Hat das Deutsche Atomforum mit der Stilllegung von acht AKW und dem Ausstieg bis 2022 nun seine Daseinsberichtigung verloren? Der Etat ist mangels Kampagnen gesunken, er liege aber immer noch im niedrigen einstelligen Millionenbereich pro Jahr, heißt es. Die Organisation hat in der Berliner Geschäftsstelle - sie liegt direkt neben der Zentrale der Grünen - zwölf Mitarbeiter. Es gebe zwei Abgänge, deren Positionen aus Kostengründen noch nicht wiederbesetzt worden seien. Auch der Generalbevollmächtigte Dieter H. Marx geht von Bord.

Weiterhin öffentliches Interesse bekundet

Bei einem der größten Beitragszahler heißt es diplomatisch: Es gebe weiterhin ein öffentliches Interesse an dieser Technologie, "das natürlich mit entsprechenden Sachinformationen bedient werden will".
Ein Arbeitsschwerpunkt des Atomforums ist nun die sichere Entsorgung und das Bereitstellen eines Endlagers für hoch radioaktive Abfälle.

Güldner macht keinen Hehl daraus, dass er hofft, dass der Salzstock Gorleben trotz des von Bund und Länder geplanten Neustarts bei der Endlagersuche am Ende geeignet sein wird. Denn sonst droht der Atomwirtschaft eine Investitionsruine von 1,6 Milliarden Euro, plus weitere Milliarden-Ausgaben für einen anderen Standort.
Insgesamt gibt es für Rückbau und Entsorgung Rückstellungen von 28 Milliarden Euro.

Kapitel Kernenergie mit Anstand beenden

Güldner untermauert das weiterhin hohe Interesse - zumindest in Fachkreisen - mit Zahlen zur kerntechnischen Jahrestagung vom 22. bis 24. Mai in Stuttgart: "Wir rechnen mit über 1000 Anmeldungen", sagt er. Ausstellungsflächen seien bereits komplett vergeben. "Es wird diverse Fachsitzungen geben, in denen unter anderem internationale Hersteller neue Reaktorkonzepte vorstellen", berichtet Güldner, der Mitglied der Geschäftsführung der E.ON Kernkraft GmbH ist.

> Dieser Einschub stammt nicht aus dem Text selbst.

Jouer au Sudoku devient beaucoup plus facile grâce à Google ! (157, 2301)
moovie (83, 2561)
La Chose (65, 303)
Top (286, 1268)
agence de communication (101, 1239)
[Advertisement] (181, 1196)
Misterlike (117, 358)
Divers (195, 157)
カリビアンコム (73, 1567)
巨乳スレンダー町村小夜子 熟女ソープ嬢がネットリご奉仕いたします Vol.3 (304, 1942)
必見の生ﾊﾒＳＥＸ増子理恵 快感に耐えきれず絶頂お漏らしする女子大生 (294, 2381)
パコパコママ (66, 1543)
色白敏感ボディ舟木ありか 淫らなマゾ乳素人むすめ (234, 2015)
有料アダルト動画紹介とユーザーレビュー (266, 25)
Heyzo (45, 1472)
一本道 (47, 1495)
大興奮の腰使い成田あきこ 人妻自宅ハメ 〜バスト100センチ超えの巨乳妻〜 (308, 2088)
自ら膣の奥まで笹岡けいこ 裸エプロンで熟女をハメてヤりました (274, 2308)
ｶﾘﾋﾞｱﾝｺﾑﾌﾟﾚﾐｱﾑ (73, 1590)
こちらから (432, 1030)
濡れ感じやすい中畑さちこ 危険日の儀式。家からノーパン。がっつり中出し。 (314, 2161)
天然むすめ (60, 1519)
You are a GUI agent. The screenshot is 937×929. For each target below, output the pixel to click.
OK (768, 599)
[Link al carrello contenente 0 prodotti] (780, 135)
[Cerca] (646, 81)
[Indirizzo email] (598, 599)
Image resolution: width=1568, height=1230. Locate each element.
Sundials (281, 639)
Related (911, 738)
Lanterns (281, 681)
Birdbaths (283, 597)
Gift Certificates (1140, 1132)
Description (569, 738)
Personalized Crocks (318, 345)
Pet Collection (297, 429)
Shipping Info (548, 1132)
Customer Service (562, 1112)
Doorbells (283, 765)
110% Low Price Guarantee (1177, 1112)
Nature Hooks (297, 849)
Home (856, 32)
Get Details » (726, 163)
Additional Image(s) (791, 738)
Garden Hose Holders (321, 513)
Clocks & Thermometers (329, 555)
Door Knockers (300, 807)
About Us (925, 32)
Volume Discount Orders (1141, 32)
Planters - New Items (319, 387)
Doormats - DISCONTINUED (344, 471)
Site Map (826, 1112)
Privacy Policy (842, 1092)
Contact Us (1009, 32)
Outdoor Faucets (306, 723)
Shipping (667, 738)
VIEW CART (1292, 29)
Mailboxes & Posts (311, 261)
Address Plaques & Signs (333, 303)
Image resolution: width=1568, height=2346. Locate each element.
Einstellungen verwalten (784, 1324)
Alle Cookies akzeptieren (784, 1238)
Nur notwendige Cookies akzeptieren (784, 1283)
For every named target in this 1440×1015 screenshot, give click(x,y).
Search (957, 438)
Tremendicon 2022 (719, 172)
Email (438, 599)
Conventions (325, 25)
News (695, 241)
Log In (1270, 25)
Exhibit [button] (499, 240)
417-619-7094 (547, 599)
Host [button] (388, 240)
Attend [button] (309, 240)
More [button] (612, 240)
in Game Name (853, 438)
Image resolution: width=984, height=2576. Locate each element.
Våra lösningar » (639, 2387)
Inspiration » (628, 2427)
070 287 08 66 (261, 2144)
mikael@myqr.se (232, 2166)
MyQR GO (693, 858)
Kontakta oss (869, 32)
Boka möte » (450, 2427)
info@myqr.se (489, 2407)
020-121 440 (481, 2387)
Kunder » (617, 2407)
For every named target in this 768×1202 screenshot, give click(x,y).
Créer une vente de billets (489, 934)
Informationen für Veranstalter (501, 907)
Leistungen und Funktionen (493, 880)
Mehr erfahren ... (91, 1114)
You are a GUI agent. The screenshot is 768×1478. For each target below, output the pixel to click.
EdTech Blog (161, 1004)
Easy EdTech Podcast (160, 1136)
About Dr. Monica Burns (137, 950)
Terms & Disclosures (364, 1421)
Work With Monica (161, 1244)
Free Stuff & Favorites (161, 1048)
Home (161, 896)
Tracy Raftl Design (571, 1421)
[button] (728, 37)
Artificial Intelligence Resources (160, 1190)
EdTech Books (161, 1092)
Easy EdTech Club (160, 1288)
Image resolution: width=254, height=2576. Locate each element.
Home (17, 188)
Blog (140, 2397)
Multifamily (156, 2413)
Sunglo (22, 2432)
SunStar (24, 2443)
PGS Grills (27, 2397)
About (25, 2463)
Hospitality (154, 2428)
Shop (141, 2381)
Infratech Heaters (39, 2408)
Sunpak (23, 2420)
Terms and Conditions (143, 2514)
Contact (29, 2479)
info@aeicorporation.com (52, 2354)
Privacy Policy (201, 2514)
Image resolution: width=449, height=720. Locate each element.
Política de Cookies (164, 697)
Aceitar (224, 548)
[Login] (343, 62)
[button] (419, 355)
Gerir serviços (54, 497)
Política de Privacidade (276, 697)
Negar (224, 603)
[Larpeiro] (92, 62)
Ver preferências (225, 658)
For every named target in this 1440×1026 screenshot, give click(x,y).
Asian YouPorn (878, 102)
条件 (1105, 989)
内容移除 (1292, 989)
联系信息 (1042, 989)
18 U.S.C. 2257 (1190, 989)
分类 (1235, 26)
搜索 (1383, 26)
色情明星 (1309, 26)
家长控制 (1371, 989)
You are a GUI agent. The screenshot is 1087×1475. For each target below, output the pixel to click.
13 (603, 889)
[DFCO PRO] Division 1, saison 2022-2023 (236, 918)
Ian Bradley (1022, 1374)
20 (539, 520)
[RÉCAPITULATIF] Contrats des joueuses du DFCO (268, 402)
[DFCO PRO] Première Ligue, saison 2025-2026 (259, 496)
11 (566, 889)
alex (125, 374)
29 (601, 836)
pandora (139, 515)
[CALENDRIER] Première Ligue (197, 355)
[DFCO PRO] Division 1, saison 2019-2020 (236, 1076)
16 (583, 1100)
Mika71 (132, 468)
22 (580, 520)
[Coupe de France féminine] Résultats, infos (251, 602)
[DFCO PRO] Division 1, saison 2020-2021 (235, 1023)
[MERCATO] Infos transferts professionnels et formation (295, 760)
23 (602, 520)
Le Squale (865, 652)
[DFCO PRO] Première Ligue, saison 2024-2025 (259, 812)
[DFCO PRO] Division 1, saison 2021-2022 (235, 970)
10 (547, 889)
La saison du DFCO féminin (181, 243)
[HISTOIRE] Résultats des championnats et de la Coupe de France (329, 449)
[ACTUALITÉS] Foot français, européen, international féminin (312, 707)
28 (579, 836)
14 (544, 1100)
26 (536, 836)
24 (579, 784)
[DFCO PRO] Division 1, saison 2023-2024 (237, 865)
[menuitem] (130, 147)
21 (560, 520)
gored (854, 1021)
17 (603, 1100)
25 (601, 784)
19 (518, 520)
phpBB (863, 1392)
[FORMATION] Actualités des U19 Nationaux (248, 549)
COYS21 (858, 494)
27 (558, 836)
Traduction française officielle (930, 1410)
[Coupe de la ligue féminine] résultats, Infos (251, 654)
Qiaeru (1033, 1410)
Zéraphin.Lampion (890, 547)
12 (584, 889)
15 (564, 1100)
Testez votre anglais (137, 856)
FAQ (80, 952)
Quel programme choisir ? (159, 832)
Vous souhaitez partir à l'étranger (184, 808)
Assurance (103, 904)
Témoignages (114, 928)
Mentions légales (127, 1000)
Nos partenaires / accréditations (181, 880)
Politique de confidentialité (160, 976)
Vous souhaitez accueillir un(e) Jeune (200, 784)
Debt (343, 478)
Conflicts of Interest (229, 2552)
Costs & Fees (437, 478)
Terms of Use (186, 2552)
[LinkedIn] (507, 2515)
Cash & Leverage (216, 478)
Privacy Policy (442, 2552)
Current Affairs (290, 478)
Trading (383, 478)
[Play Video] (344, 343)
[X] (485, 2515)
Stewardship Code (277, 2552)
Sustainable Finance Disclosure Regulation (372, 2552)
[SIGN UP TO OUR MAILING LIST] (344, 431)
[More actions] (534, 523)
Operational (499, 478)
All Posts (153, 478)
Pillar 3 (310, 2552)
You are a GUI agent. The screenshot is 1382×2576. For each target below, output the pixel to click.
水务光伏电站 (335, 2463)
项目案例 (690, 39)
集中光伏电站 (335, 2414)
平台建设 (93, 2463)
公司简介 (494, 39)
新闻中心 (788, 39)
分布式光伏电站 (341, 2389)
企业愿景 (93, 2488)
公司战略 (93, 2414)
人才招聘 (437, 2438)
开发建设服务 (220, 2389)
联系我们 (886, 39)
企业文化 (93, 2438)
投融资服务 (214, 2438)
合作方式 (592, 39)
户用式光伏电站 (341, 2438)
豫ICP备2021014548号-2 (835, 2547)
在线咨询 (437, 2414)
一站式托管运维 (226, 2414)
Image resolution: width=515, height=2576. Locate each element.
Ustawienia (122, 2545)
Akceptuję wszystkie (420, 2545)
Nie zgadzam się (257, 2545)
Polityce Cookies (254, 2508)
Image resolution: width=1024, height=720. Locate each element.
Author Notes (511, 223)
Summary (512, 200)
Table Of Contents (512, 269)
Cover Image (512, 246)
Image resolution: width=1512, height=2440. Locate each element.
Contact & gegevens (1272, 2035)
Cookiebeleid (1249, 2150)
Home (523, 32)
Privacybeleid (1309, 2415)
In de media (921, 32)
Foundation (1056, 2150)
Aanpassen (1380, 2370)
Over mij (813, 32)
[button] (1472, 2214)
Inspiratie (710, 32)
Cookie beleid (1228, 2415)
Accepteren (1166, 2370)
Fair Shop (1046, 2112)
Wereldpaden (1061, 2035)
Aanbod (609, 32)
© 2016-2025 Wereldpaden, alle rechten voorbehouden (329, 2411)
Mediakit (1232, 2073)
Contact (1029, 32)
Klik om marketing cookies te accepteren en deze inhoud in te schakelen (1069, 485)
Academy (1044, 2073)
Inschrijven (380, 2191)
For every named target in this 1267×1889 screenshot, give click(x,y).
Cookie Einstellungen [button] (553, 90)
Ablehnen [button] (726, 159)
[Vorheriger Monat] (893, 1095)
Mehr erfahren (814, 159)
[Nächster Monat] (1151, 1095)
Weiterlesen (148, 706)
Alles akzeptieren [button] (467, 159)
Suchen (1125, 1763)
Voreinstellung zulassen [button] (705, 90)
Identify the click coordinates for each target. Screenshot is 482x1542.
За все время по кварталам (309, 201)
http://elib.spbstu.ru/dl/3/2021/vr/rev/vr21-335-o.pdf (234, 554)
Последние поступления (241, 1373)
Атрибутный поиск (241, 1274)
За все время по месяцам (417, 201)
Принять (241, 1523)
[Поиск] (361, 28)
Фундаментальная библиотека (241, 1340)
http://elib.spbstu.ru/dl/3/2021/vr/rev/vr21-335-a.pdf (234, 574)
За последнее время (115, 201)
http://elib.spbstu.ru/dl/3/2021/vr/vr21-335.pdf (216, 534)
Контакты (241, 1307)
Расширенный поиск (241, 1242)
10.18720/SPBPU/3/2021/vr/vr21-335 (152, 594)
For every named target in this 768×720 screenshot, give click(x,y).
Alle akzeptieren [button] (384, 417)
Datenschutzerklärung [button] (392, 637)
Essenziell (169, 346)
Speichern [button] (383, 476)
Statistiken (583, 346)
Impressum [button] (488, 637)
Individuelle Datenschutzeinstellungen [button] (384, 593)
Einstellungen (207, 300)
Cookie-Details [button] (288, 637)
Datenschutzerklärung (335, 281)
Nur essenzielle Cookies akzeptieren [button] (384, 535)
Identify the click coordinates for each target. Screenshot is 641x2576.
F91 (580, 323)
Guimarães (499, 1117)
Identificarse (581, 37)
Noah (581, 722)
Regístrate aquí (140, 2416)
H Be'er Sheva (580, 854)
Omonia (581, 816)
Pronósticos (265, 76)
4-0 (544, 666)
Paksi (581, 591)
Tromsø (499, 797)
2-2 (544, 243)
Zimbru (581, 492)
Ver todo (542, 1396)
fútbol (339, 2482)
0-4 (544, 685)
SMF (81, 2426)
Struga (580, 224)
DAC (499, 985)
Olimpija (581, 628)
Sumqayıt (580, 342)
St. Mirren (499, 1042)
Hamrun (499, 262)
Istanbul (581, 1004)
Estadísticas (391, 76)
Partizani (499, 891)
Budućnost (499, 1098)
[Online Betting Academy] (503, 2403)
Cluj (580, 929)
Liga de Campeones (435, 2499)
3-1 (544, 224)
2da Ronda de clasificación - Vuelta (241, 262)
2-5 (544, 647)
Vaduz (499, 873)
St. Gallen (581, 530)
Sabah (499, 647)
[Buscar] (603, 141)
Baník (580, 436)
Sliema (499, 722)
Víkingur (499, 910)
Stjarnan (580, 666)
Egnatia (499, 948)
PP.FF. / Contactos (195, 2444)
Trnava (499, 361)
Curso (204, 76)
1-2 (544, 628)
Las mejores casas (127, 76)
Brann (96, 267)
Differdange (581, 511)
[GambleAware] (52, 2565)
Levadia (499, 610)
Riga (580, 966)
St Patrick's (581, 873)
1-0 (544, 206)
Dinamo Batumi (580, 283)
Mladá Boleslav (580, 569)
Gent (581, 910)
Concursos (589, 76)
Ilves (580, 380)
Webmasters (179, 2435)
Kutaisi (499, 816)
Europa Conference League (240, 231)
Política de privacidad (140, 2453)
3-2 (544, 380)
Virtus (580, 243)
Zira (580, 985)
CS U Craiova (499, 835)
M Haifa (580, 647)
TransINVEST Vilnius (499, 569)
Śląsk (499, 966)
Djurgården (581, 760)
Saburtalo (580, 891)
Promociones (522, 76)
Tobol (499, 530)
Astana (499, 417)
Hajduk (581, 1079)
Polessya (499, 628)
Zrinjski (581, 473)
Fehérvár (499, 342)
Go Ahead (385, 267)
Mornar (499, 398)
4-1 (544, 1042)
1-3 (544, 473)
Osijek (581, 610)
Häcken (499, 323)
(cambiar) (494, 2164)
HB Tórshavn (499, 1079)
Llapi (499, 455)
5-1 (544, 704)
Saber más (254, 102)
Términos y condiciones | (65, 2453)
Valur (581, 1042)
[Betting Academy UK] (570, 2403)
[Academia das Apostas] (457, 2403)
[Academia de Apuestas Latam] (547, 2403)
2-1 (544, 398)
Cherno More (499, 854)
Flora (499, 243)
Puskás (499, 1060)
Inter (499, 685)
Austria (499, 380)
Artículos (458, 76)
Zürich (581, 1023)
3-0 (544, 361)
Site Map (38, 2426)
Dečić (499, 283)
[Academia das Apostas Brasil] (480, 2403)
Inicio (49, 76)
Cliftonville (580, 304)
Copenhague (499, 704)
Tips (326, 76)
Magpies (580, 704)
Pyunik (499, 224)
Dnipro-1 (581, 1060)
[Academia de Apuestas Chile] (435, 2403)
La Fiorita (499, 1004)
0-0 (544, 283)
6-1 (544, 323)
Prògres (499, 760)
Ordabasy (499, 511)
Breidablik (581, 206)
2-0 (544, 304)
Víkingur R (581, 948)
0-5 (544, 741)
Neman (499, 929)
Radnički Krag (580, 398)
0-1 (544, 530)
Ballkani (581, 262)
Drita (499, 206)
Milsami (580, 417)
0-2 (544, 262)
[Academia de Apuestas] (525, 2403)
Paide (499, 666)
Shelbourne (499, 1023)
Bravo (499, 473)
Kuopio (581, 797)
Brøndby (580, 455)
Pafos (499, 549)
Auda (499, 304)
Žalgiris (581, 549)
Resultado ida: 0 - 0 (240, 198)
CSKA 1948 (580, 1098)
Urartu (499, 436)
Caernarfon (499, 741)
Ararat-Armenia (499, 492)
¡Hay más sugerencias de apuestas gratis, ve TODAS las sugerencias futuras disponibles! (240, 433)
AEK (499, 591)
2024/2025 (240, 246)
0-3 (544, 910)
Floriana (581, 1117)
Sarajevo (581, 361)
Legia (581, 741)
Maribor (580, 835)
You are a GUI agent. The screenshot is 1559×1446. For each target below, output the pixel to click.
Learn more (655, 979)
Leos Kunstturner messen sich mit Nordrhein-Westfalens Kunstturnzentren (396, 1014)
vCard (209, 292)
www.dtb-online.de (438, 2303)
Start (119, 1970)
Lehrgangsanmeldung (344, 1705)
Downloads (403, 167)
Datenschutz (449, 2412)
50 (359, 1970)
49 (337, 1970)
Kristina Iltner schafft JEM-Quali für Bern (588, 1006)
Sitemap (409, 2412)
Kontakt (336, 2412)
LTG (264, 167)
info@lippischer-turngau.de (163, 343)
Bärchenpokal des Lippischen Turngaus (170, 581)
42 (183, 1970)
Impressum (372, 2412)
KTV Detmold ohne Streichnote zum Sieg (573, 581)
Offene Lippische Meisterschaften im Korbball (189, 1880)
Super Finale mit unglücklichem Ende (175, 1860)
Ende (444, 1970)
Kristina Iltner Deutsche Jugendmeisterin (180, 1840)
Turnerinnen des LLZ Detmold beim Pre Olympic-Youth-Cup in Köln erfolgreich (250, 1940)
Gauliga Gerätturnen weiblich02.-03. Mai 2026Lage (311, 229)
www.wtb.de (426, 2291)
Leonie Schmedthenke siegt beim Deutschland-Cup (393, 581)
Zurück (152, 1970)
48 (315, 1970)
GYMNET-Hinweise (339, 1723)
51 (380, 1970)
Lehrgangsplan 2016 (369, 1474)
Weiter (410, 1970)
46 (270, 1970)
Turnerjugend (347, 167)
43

Es klingt fast etwas wehmütig, wenn er erzählt, aufwendige Simulationen hätten ergeben, dass die heutigen Reaktormodelle "den Einwirkungen der Naturkatastrophen von Fukushima standgehalten hätten". Rütteln wollen er und sein Atomforum aber nicht mehr an dem deutschen Weg. "Ich sage es etwas prosaisch: Jetzt werden wir das Kapitel Kernenergie in Deutschland mit Anstand beenden."